The results, as the MiT website reports, are potentially game-changing. “They found that, in general, samples with regular plastic were weaker than those without any plastic. The concrete with fly ash or silica fume was stronger than concrete made with just Portland cement. And the presence of irradiated plastic along with fly ash strengthened the concrete even further, increasing its strength by up to 15 percent compared with samples made just with Portland cement, particularly in samples with high-dose irradiated plastic.”
The team has now published their results in the peer-reviewed journal, Waste Management.

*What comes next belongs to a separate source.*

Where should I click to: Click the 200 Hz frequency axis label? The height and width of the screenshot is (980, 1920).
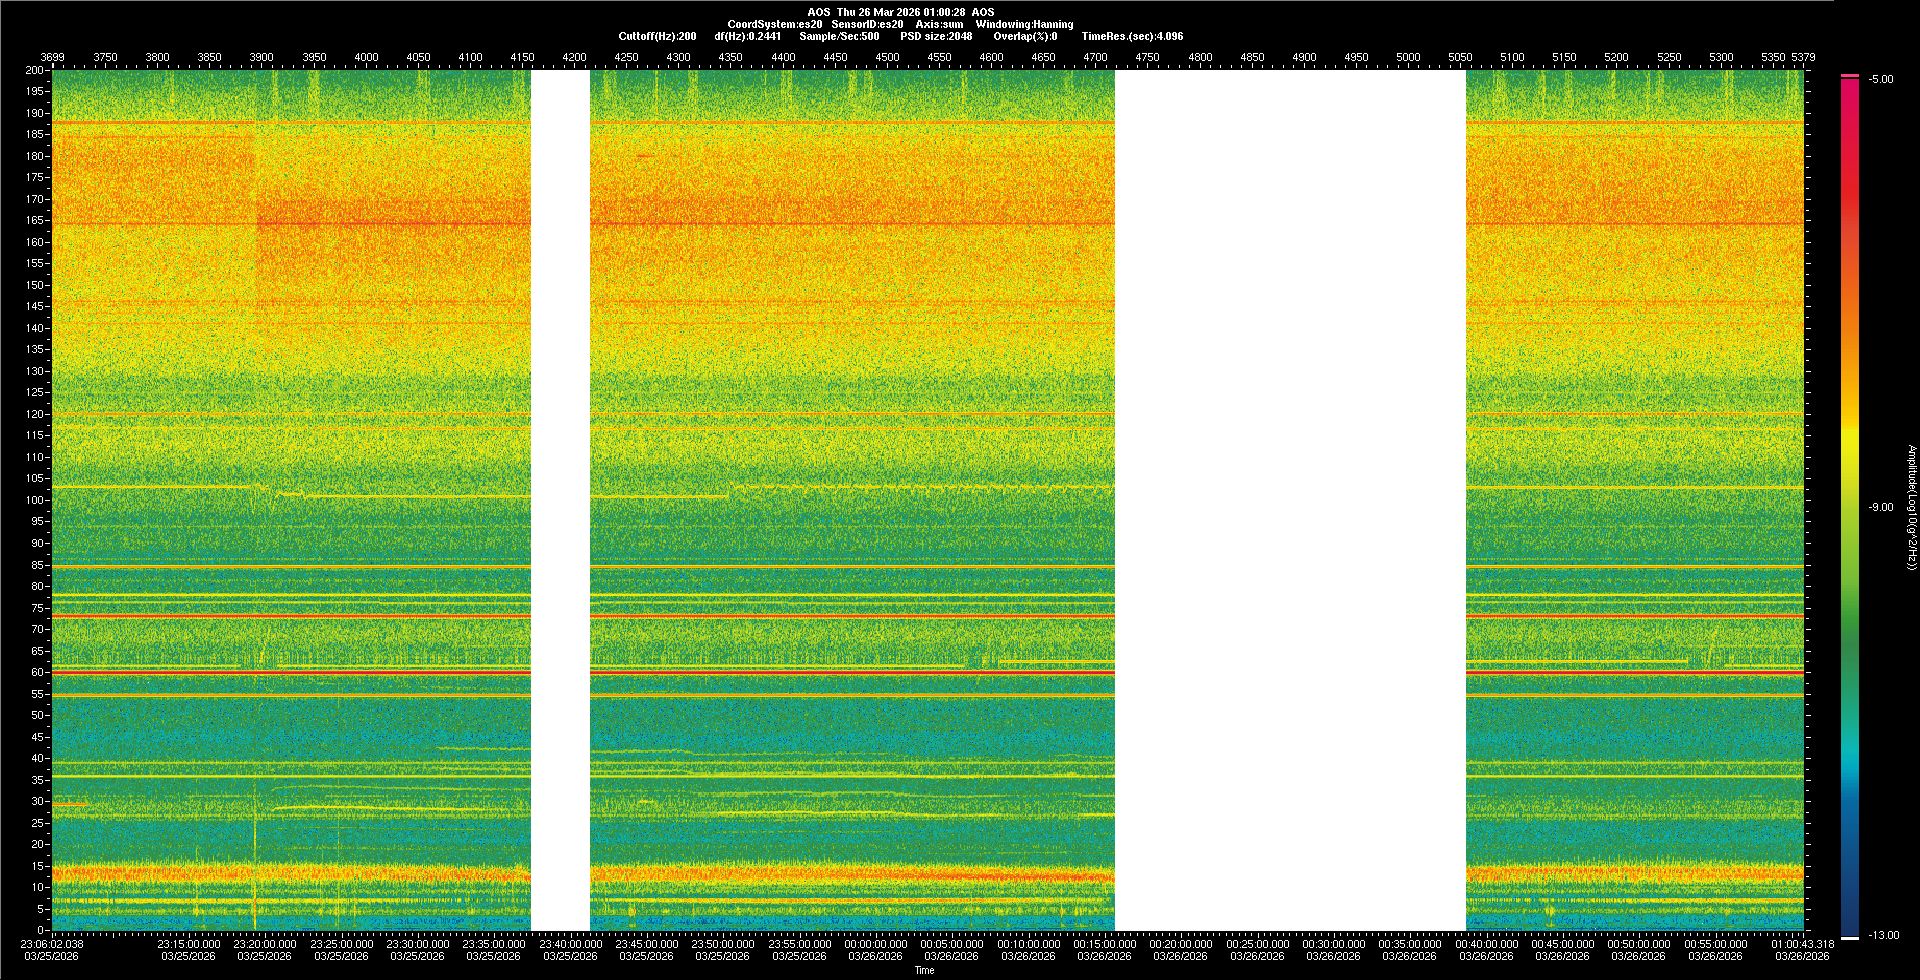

“At a nano-level, this irradiated plastic affects the crystallinity of concrete,” Kunal Kupwade-Patil, a research scientist at MiT‘s Department of Civil and Environmental Engineering, says. “The irradiated plastic has some reactivity, and when it mixes with Portland cement and fly ash, all three together give the magic formula, and you get stronger concrete.”
The team is now planning to experiment with different types of plastics, along with various doses of gamma radiation, to determine their effects on concrete. And while 1.5% may seem like an insignificant amount of concrete to replace, on a global level the change could make a big difference, given that the world uses 100,000,000,000 tons of concrete every year.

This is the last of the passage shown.